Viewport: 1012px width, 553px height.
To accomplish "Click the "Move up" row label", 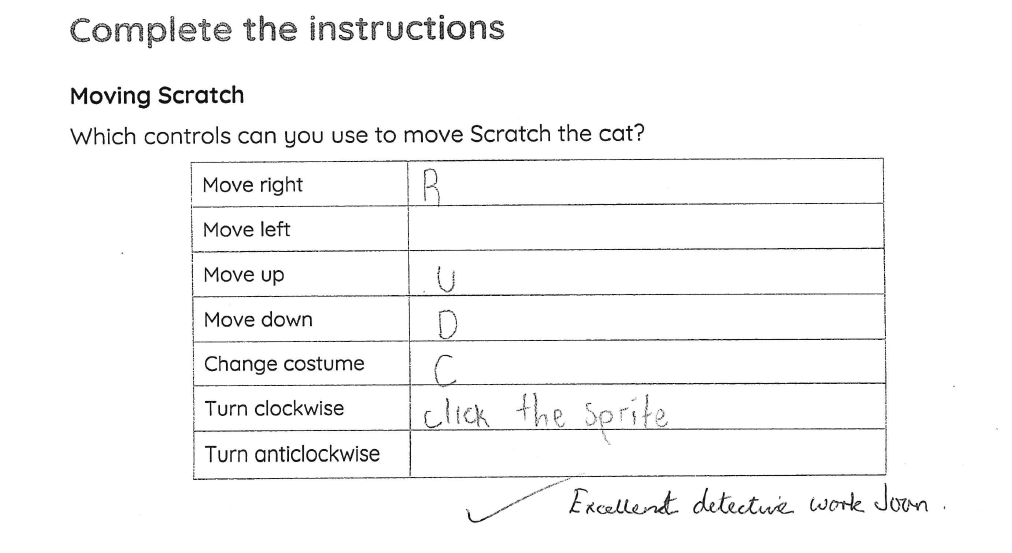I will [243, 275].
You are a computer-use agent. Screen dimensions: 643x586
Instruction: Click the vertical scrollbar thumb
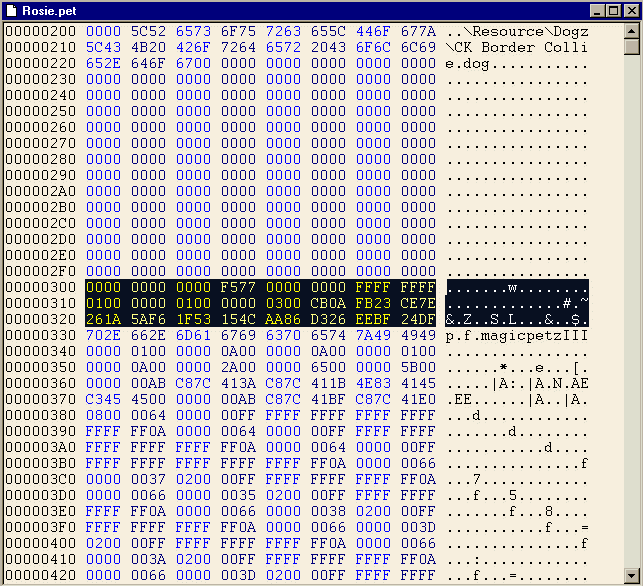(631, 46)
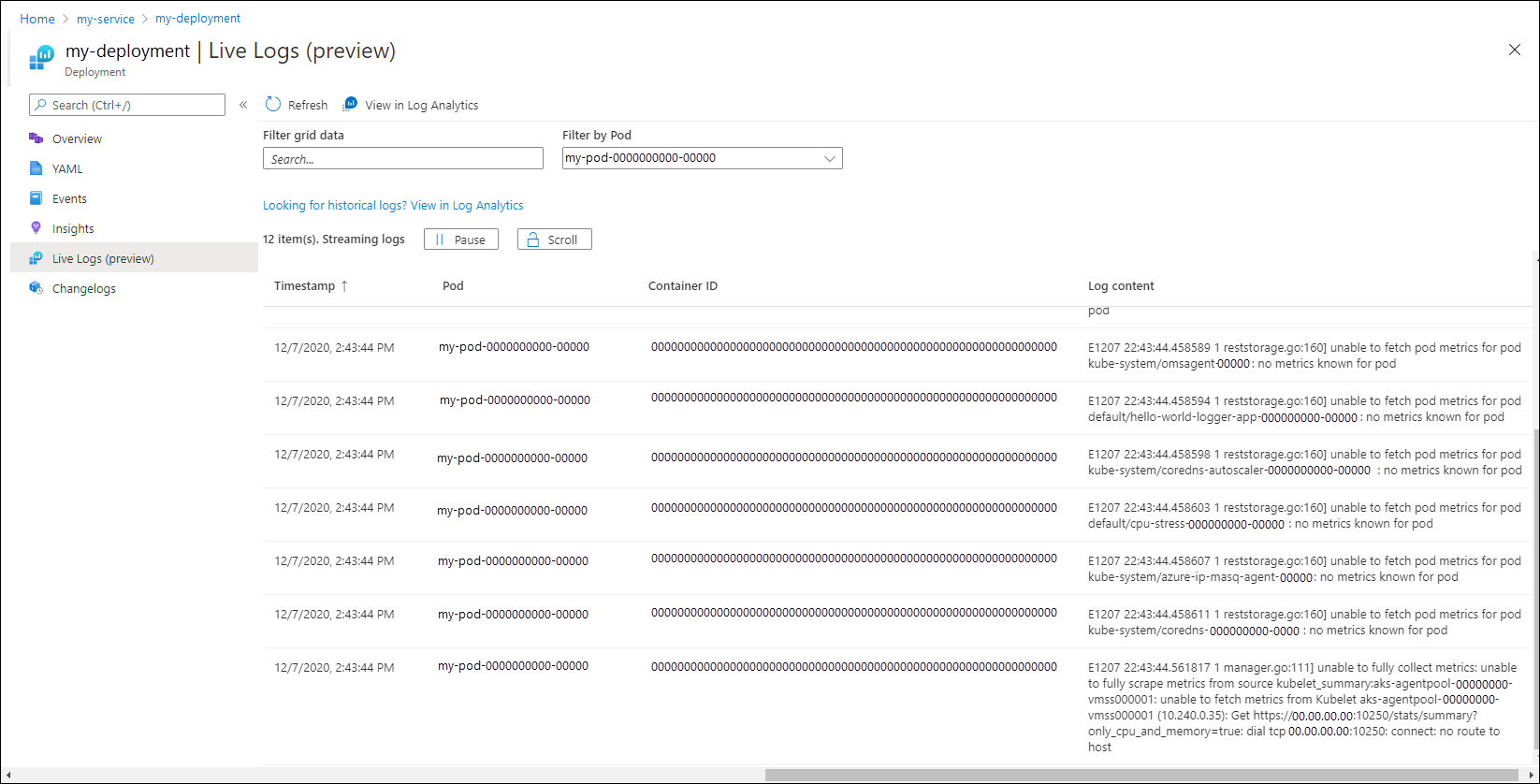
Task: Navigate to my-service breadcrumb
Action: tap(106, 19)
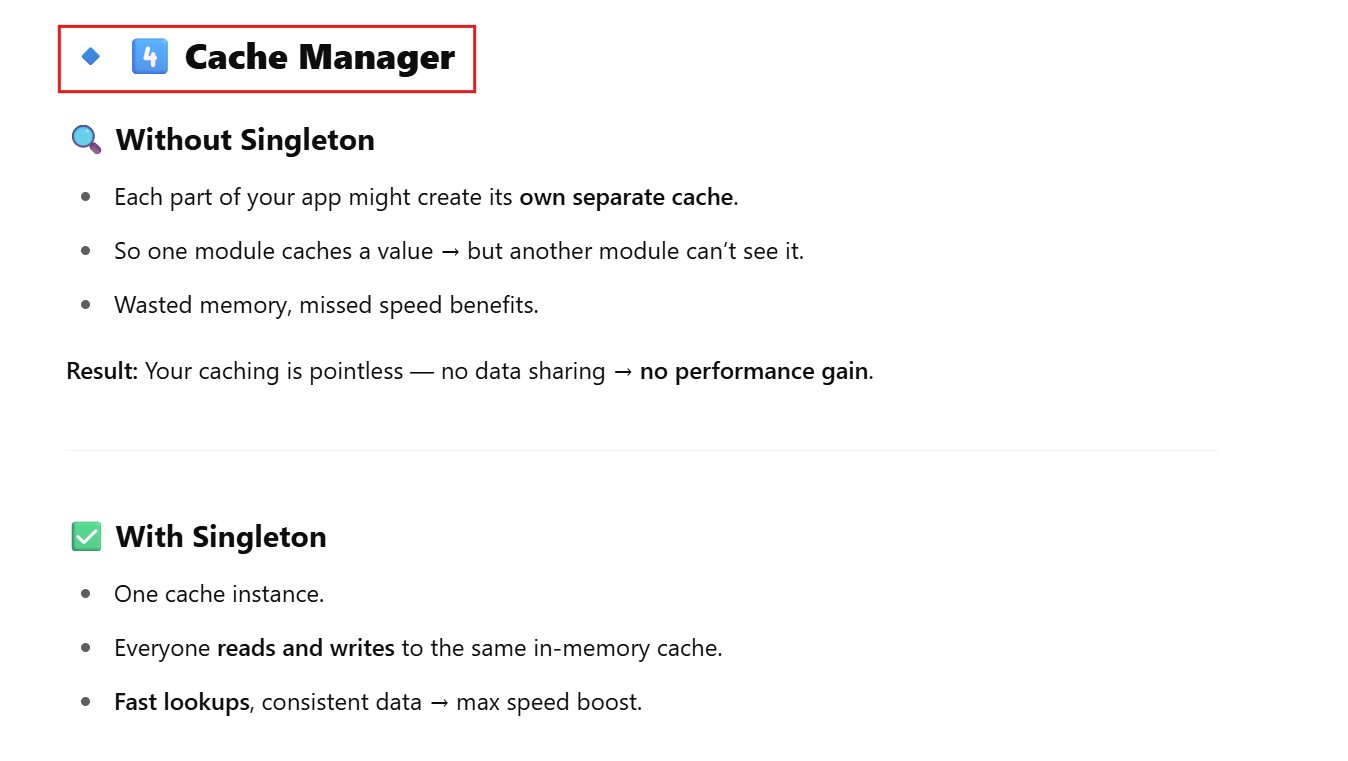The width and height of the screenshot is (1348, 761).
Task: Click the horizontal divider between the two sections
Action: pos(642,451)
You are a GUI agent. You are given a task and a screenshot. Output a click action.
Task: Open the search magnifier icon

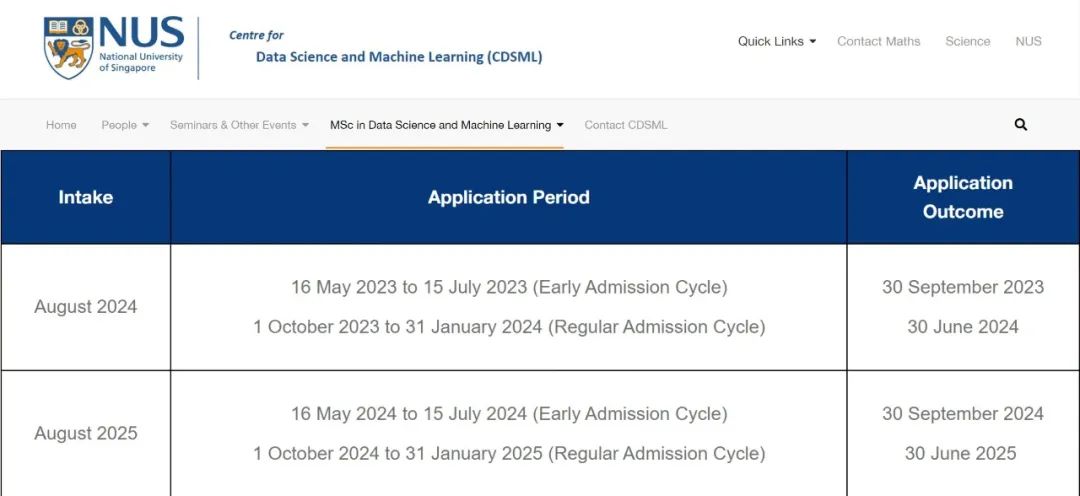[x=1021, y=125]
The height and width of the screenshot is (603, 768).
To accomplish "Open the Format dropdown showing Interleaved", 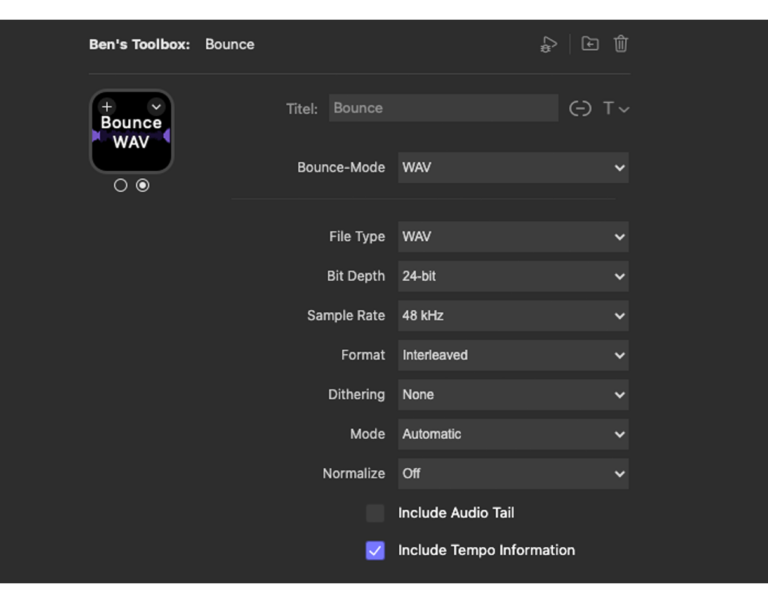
* * *
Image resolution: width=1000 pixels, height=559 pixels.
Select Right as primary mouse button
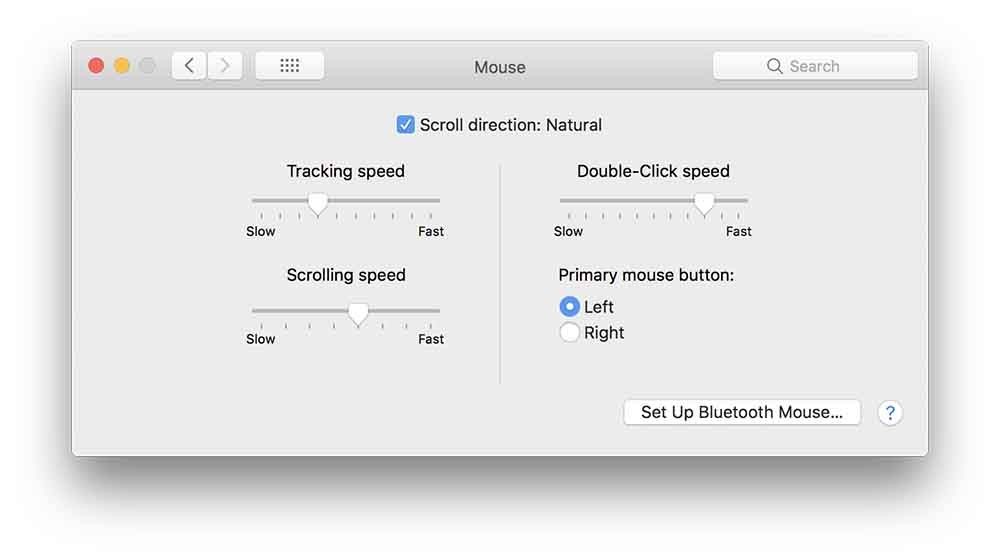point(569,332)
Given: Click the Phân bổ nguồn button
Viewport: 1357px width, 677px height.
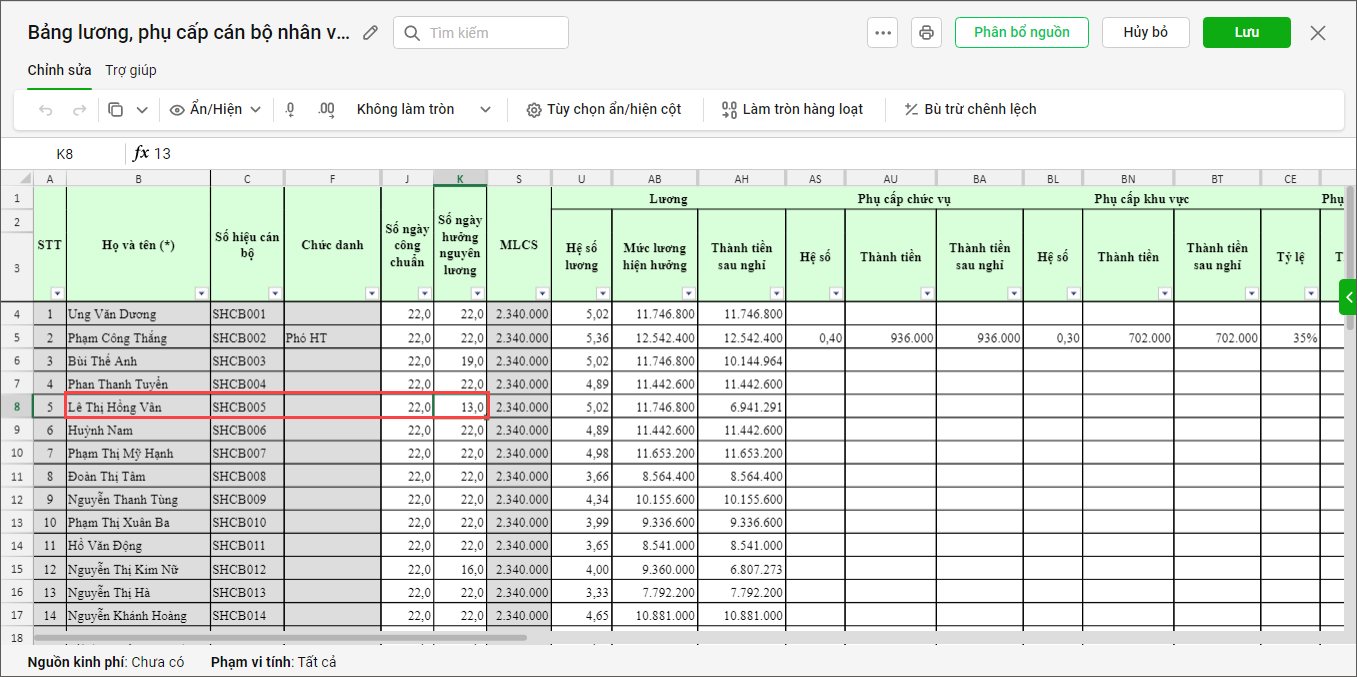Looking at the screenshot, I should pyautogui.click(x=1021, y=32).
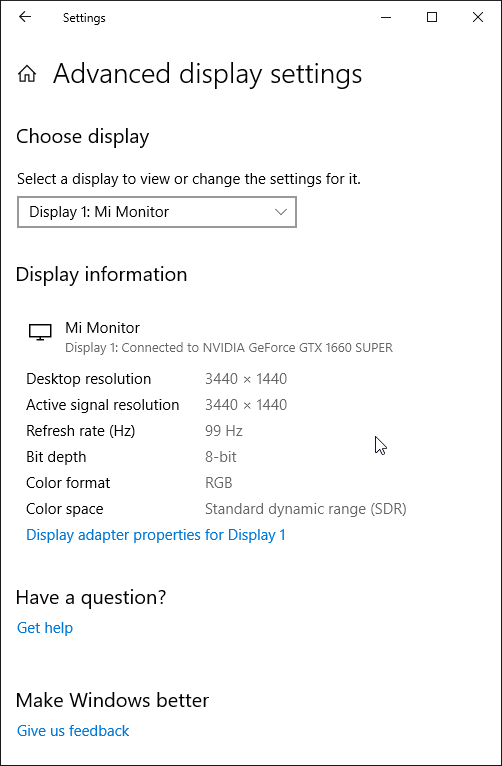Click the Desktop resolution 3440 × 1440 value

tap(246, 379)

_Task to carry out_. Please return every line of the material above that includes "agent".

_Problem solution_.
You are a computer-use agent. Screen dimensions: 643x586
You are a GUI agent. You are given a task and a screenshot. Output a click action.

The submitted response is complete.